Commanders and leaders
- Colonel Donald Murchison: William Ross, 6th of Easter Fearn

Strength
- 350 men or 300 men: 80 men or "a small company"

Casualties and losses
- Unknown: Unknown

= Battle of Glen Affric =

1721 battle

The Battle of Glen Affric (Blàr Ghleann Afraig) took place in the autumn of 1721 (Note: The "Domestic Annals of Scotland" provides a detailed account (which was later reproduced in the "History of the Mackenzies"), indicating that the skirmish took place in early October: "At four in the morning of Monday the 2d October, the party set forward, the Bernera men first, and the factors in the rear." However, William Mackay, refers to "the skirmish of Ath-nam-Muileach in Glenaffaric in September 1721", the apparent contradiction may have arisen because The Domestic Annals also states that "the two factors were enabled, on the 13th day of September, to set forth from Inverness with a party of thirty soldiers".) in Glen Affric, in the Scottish Highlands. It was fought between Government backed forces of the Clan Ross against rebel forces of the Clan Mackenzie and their allies the Clan Macrae.

==Background==
During the Jacobite rising of 1715 the chiefs of the Highland Clan Ross had supported the British-Hanoverian Government. The rising of 1715 was ultimately defeated at the Battle of Sheriffmuir and another rising had been defeated at the Battle of Glenshiel in 1719, where troops from the Clan Ross had fought in support of the Government and defeated the likes of the Jacobite Clan Mackenzie. William Mackenzie, 5th Earl of Seaforth, chief of Clan Mackenzie, had been exiled in France for his part in the Jacobite rising of 1715 and had also returned briefly to Scotland to take part in the Jacobite rising of 1719, before returning to exile in France.

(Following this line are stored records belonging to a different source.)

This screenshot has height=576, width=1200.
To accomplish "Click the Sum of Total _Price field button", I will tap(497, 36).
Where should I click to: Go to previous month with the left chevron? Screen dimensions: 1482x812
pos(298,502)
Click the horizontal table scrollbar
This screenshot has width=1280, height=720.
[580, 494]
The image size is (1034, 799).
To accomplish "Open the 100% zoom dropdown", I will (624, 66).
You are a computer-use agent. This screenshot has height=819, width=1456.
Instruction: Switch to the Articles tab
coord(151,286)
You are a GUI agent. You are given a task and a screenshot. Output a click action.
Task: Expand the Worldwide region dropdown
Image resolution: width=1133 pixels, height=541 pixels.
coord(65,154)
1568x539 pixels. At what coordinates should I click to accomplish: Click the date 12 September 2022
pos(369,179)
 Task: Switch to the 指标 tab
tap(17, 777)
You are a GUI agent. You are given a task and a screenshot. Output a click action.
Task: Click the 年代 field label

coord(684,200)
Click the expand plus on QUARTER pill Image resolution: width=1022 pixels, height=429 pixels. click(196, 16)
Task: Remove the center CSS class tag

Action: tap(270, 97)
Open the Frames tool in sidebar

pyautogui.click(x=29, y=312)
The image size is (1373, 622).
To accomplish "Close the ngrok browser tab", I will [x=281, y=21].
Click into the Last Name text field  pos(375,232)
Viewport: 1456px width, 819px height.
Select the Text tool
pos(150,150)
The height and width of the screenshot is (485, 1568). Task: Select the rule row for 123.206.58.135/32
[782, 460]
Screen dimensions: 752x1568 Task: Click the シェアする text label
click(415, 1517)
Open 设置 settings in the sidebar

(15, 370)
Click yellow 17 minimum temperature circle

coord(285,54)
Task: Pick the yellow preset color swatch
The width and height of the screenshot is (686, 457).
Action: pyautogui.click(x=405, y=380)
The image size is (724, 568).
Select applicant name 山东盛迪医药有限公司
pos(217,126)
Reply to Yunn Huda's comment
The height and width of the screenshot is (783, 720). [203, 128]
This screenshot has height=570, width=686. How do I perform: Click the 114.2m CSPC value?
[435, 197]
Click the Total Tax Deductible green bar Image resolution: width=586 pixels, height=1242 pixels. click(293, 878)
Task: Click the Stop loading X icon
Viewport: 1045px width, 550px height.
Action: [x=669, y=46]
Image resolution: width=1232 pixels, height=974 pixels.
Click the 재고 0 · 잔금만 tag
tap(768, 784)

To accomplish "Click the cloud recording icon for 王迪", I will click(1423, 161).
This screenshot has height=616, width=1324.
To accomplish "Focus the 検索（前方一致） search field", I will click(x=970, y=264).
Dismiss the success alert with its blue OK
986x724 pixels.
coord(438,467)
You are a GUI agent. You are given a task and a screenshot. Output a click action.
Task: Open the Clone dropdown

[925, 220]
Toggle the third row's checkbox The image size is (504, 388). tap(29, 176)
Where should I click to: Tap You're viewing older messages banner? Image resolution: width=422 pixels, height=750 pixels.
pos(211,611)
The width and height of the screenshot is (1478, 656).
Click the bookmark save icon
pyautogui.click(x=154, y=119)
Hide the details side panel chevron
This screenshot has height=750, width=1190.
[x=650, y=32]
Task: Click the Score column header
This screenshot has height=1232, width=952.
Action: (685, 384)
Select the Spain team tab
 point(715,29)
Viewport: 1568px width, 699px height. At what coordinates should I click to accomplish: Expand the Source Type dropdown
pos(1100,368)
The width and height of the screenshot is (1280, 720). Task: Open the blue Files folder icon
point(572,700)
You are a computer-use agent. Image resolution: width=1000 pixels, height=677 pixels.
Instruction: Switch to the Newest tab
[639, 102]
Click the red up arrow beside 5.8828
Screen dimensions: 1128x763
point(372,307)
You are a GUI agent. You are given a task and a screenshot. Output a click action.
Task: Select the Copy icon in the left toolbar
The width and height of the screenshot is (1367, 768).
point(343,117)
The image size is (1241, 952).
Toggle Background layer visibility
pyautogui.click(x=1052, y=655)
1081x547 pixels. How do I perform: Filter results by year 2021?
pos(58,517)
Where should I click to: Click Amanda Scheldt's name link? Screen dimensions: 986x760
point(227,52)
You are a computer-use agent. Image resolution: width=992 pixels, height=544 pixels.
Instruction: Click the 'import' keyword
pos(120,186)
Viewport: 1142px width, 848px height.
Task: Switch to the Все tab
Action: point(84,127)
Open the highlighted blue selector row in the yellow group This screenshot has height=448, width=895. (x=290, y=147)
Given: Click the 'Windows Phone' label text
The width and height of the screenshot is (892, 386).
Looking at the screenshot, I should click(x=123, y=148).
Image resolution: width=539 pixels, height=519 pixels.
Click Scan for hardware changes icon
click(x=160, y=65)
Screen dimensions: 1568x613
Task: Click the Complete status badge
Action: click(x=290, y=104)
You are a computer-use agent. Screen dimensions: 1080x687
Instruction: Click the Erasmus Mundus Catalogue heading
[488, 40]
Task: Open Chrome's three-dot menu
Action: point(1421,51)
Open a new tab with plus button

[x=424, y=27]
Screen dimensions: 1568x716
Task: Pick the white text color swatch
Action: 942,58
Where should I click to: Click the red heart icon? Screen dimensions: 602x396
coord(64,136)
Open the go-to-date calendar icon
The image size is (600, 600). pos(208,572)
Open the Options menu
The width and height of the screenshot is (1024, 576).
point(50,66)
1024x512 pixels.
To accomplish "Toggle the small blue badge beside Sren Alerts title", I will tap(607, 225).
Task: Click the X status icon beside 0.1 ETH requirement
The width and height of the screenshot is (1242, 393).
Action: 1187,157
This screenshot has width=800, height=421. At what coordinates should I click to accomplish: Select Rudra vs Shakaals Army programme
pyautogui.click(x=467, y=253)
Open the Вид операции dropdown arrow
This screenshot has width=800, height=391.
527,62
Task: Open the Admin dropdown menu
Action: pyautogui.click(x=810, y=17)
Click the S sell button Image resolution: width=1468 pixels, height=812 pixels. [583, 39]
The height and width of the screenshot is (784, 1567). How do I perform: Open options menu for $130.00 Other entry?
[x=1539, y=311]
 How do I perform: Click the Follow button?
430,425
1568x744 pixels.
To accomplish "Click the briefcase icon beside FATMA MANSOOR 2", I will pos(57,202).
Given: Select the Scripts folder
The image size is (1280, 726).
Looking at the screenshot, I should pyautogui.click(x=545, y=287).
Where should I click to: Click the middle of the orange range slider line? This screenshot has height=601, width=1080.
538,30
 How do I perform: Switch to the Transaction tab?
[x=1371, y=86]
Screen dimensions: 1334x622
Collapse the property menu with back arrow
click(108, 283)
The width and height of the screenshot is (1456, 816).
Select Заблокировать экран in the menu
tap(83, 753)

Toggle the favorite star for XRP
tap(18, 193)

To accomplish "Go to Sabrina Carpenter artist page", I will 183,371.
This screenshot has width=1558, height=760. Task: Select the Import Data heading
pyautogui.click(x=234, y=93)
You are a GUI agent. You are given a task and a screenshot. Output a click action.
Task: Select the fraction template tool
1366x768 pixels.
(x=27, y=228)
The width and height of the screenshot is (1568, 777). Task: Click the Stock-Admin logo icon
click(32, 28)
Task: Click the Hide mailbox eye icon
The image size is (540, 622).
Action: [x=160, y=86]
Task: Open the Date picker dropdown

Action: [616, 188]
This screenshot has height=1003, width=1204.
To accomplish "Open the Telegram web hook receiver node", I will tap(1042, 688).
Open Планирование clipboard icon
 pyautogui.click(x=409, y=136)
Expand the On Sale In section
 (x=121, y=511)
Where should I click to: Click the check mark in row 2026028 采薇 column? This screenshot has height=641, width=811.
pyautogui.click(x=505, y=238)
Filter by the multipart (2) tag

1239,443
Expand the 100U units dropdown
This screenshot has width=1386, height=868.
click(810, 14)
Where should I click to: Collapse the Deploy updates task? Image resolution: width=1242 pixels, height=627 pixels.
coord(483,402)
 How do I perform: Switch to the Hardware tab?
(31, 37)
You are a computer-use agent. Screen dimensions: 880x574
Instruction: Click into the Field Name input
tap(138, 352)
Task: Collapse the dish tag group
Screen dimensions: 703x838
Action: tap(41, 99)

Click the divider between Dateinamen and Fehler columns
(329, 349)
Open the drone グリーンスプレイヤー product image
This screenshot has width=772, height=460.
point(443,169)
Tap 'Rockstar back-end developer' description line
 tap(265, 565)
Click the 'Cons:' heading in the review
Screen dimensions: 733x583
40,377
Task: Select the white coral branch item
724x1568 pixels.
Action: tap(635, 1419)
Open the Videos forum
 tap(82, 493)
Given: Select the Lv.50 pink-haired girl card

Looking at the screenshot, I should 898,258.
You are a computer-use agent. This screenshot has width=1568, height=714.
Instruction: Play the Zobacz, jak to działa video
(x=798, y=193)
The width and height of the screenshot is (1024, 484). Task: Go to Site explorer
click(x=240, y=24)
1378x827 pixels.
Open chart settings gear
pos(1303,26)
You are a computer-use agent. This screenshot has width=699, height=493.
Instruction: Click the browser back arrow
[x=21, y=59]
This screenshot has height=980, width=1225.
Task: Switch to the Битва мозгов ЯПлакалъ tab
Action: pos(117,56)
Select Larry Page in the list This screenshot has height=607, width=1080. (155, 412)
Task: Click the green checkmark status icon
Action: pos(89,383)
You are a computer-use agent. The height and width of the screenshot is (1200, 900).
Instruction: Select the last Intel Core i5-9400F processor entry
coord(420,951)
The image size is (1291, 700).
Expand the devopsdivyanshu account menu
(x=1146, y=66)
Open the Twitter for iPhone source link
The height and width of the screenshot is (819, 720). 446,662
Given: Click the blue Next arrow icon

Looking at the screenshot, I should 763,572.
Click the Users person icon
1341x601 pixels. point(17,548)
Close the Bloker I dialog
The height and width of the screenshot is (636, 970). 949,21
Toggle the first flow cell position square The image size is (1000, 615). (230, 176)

In 1720 two members of the Clan Ross - William Ross, 6th of Easter Fearn (ex-Provost of Tain) and his brother Robert Ross (Baillie of Tain) - had been appointed factors on the estates of Mackenzie of Seaforth, Chisholm and Glenmoriston. The following year, in 1721, they went on an expedition to collect rents on these estates. The Rosses set off from Inverness with thirty armed men, picking up a further fifty armed men from Bernera Barracks. The Murchison family being a sept of the Clan Mackenzie, Colonel Donald Murchison was Mackenzie of Seaforth's factor who had been collecting rents and sending them to his master in France.

==Battle==
While on their journey to Mackenzie of Seaforth's lands in Kintail, the Rosses who were attended by just a small company of soldiers met three hundred men of the Clan Mackenzie and their allies the Clan Macrae in Glen Affric. Historian Alan Mackenzie says that the Rosses were "ambushed" at Loch Affric. The Mackenzies and Macraes were commanded by Colonel Donald Murchison of Auchtyre and Lochalsh who had been sending the rents to Mackenzie of Seaforth in France.

A skirmish took place between the two sides in which the Rosses were outnumbered. William Ross of Easter Fearn was the first to be wounded by shots fired at him from his right. However, he continued to give orders to his troops to advance and clear the ground of lurking clansmen. They had some success in this respect and were able to proceed to a narrow gorge in Kintail which led into Loch Affric, where they were ambushed by Murchison's men. William Ross's son Walter Ross and also his nephew William Ross (son of his brother Robert Ross) were also wounded. Realizing that further resistance was useless William Ross met Colonel Murchison between the lines and discussion took place. The Rosses agreed to return home, promising never again to officiate as factors and as a token of sincerity handed their commissions to Donald Murchison.

==Aftermath==
Walter Ross died of his wounds. Colonel Murchison insisted on escorting his foes past a thicket where he alleged a "blood thirsty" party from the Clan Cameron lurked. On reaching Beauly, Walter Ross was buried in Beauly Priory. A second unsuccessful attempt was made by Government troops to seize Mackenzie of Seaforth's lands by force, in which the Battle of Coille Bhan was indecisive.